[Collected data entries]
⟨

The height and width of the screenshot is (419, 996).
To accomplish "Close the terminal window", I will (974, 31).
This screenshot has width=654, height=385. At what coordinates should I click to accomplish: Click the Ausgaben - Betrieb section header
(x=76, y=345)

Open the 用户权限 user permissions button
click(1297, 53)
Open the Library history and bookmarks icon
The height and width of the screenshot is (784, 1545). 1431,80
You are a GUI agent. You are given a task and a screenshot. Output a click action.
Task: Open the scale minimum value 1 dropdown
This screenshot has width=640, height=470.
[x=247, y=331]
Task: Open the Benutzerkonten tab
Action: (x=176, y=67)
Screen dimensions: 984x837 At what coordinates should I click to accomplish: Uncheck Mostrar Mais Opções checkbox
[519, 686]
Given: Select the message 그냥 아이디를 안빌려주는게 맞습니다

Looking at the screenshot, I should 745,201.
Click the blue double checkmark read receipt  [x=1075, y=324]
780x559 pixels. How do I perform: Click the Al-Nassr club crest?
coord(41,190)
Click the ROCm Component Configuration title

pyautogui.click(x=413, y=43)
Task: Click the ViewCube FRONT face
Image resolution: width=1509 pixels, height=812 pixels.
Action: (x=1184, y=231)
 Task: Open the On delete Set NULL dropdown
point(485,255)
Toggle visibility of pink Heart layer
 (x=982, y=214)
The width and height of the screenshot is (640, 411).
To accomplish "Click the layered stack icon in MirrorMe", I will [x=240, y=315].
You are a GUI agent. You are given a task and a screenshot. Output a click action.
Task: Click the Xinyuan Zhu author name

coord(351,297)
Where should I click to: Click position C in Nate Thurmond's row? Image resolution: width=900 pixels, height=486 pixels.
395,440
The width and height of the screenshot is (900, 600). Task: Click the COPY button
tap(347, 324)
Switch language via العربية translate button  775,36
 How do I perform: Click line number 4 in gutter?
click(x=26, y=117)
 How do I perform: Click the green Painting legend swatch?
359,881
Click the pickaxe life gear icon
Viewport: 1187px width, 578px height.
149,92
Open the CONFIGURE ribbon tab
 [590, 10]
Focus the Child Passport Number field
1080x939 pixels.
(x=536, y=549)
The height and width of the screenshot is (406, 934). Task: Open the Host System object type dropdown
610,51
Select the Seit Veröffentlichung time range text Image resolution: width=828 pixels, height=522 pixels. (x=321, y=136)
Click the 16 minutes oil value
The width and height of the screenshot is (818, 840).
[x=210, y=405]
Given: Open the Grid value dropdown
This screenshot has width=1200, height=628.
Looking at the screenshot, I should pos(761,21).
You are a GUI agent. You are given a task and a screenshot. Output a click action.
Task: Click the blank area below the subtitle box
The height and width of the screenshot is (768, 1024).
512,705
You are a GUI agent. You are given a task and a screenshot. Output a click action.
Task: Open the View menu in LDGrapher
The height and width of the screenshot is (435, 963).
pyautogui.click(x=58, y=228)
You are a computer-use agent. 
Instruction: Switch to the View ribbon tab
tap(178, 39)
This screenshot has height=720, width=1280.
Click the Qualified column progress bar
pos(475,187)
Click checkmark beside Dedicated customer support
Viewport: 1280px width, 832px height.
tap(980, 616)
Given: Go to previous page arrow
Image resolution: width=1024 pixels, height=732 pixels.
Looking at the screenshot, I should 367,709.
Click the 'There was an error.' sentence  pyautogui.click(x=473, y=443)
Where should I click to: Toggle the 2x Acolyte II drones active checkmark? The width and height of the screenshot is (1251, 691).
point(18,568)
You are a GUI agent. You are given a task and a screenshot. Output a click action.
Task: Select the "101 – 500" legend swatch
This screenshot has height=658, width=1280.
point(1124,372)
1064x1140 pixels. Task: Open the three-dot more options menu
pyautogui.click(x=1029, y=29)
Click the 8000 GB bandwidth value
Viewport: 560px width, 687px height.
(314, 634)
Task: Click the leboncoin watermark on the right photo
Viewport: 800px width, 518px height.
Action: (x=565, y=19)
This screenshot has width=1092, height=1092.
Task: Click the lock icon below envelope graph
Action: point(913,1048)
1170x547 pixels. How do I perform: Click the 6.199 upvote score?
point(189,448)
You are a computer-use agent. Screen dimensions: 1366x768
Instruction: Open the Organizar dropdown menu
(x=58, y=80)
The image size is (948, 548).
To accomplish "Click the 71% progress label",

⟩

Problem:
The response must consist solely of the lines from the top of the records through the line holding "The width and height of the screenshot is (640, 411).", copied word for word.

Answer for the task:
The height and width of the screenshot is (419, 996).
To accomplish "Close the terminal window", I will (974, 31).
This screenshot has width=654, height=385. At what coordinates should I click to accomplish: Click the Ausgaben - Betrieb section header
(x=76, y=345)

Open the 用户权限 user permissions button
click(1297, 53)
Open the Library history and bookmarks icon
The height and width of the screenshot is (784, 1545). 1431,80
You are a GUI agent. You are given a task and a screenshot. Output a click action.
Task: Open the scale minimum value 1 dropdown
This screenshot has width=640, height=470.
[x=247, y=331]
Task: Open the Benutzerkonten tab
Action: (x=176, y=67)
Screen dimensions: 984x837 At what coordinates should I click to accomplish: Uncheck Mostrar Mais Opções checkbox
[519, 686]
Given: Select the message 그냥 아이디를 안빌려주는게 맞습니다

Looking at the screenshot, I should 745,201.
Click the blue double checkmark read receipt  [x=1075, y=324]
780x559 pixels. How do I perform: Click the Al-Nassr club crest?
coord(41,190)
Click the ROCm Component Configuration title

pyautogui.click(x=413, y=43)
Task: Click the ViewCube FRONT face
Image resolution: width=1509 pixels, height=812 pixels.
Action: (x=1184, y=231)
 Task: Open the On delete Set NULL dropdown
point(485,255)
Toggle visibility of pink Heart layer
 (x=982, y=214)
The width and height of the screenshot is (640, 411).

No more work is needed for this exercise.